Einer Elhauge ’86 on the fragmentation of health care
Einer Elhauge ’86 is the founding director of the Petrie-Flom Center for Health Law Policy, Biotechnology, and Bioethics at Harvard Law School. An expert in antitrust, contracts, and health care law, he served as chairman of the Antitrust Advisory Committee for the Obama campaign and is the author of several books, including “Statutory Default Rules” and “United States Antitrust Law & Economics.” Most recently, he edited and contributed to a new book on health care in the United States, “The Fragmentation of U.S. Health Care: Causes and Solutions” (Oxford University Press, 2010). The book was born out of a conference on fragmentation held at the Petrie-Flom Center in June 2008. Below, Elhauge discusses the issue in a Q-and-A with Allison Hoffman, an academic fellow at the Petrie-Flom Center.
What was learned from the discussions started at the conference and what are some of the insights that have been included in the book?
I think that before the conference there was a general sense that there was a lot of fragmentation in health care, but it wasn’t clear what was causing it. It wasn’t clear whether it was really that bad, and what were the effects of it. And at least I underappreciated the theoretical reasons why we would expect it to have bad consequences. So on the causes, we invited a very interdisciplinary set of professors to figure out why there is this fragmentation. And I was somewhat surprised that the fairly clear answer to me that came out of it was that the law was causing a lot of this fragmentation. A lot of these papers also uncovered evidence that there’s not just a lot of fragmentation, which we kind of knew, but pretty stark evidence that linked it to actual bad health results. So the unstructured nature of hospitals, administration, and control over doctors and all the professionals really working on a common illness, the fact that it leads to increased medical errors, was important. The fact that you could show that the average Medicare patient sees seven to 10 doctors in a year, and that the more doctors they see, in fact, the worse the health outcomes, was also, I thought, quite striking. We knew about fragmentation over time—that you’d see multiple insurers, so they don’t have enough incentive to invest in your long-term health care and invest in preventive care, among other things. But to actually see the data show that the more switching there was among insurers, the less they invest in preventive care, was, I thought, an important confirmation of that. There’s also some evidence of the huge administrative costs. All in all, a powerful empirical confirmation that we really have a problem that is worth addressing, and important to address.
What are some of the most troubling stories of fragmentation that were raised?
The most troubling, because it’s so obvious on any normative ground that they’re undesirable, is the fragmentation within hospitals and across providers treating one patient.

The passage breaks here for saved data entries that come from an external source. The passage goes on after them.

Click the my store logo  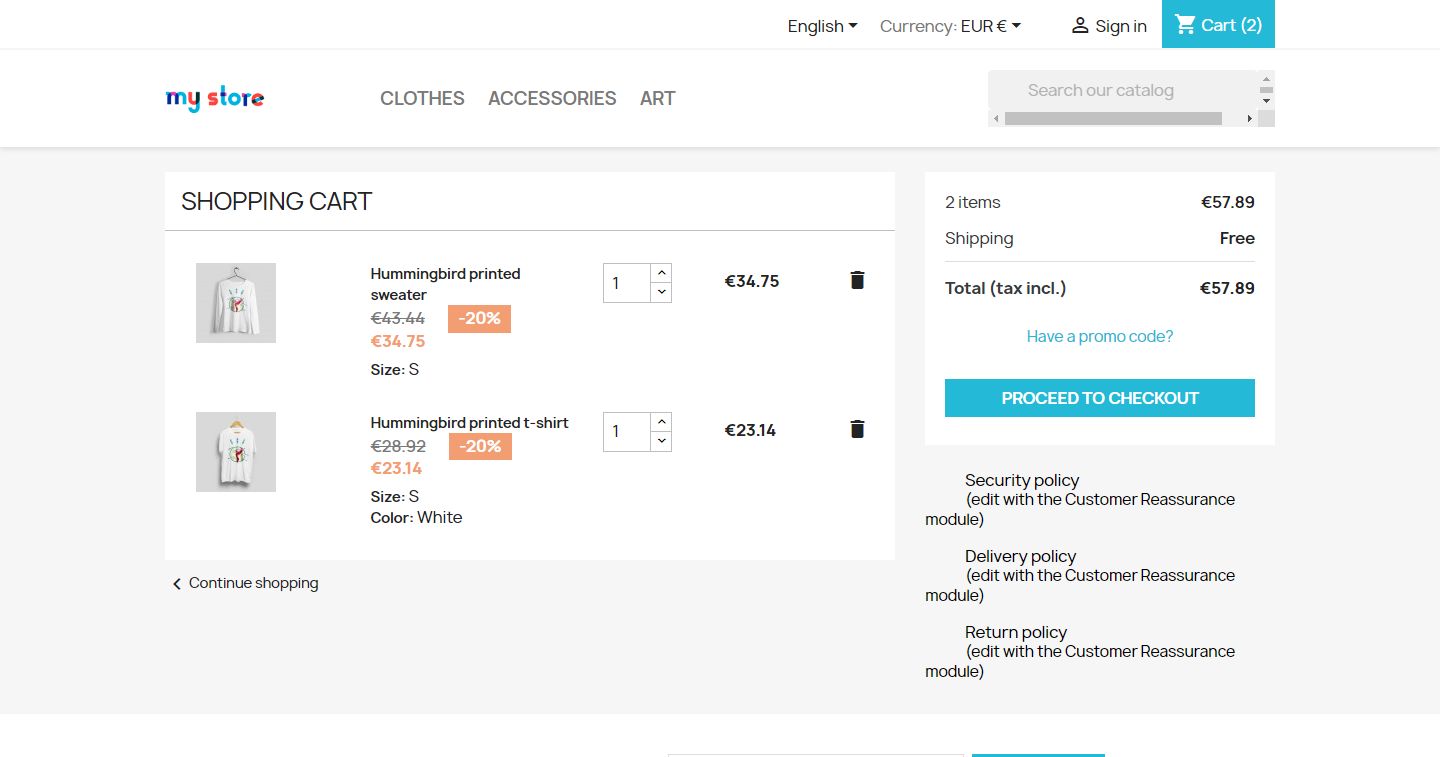pos(215,98)
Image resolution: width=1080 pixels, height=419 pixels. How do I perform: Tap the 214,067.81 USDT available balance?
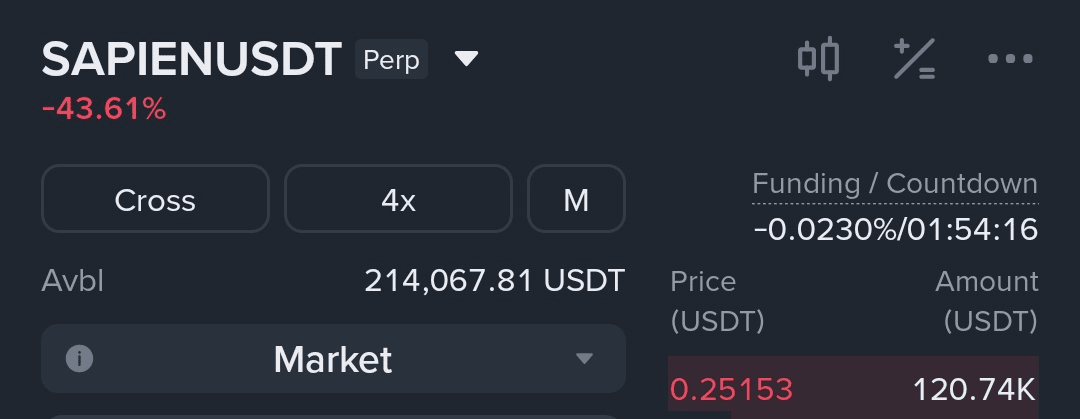click(x=494, y=281)
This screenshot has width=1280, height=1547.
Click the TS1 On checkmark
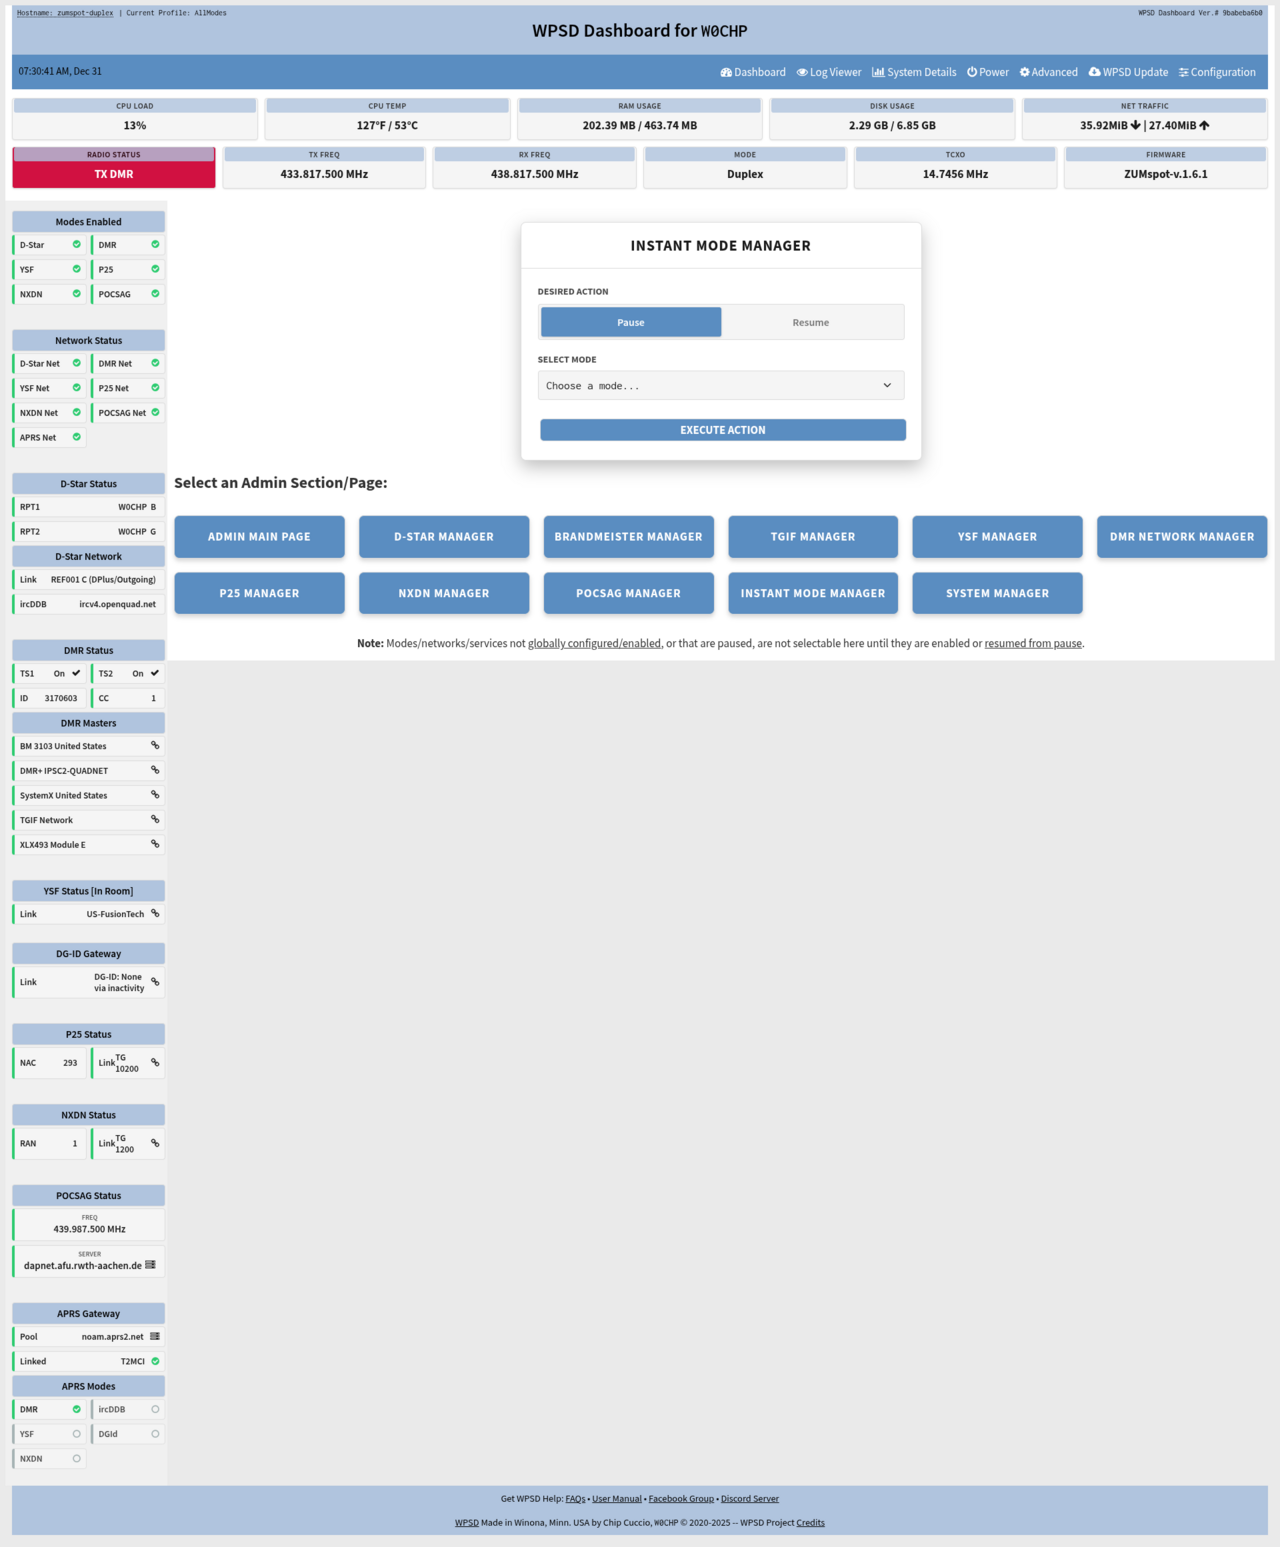[x=76, y=673]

There’s also fragmentation across patients regarding whether health care’s really allocated well across patients. That’s, I think, a very important one, but that inevitably gets into more controversial normative judgments about how to allocate health care. What’s striking is that even when the goal is relatively clear—improving the health of one particular patient—the system is so fragmented, even within one building, like a hospital. Because of the legal structure, the hospital is operating in the same building separately from all the different physicians treating the same patient, which leads to bad health outcomes. Or even for one common illness, the fact that the patient sees lots of different specialists, none of whom has real incentives and control to really organize the entire case, also leads to, I think, very bad results. So those are the ones I think are the most troubling, and seem most obviously wrong, and that we could and should do something about.
Does the recently enacted health care reform legislation get at this piece of fragmentation on the delivery side of health care?
Maybe. Not as much as I would like. I think that the focus of the plan, and properly so, is on insuring a larger population, and achieving more equity across individuals and patients. However, there are a variety of pilot projects in the statute, some authorizing accountable care organizations that might fulfill some of this role. The bill is thousands of pages long, but at least from an initial perusal, it seems like a lot is going to turn on how its regulatory authority is exercised. There’s provision after provision that vests in the secretary of Health and Human Services the authority to adopt regulations that can have a potential to restructure the market, or to approve pilot projects that could restructure the market. So depending on how that’s exercised, it could potentially prove significant.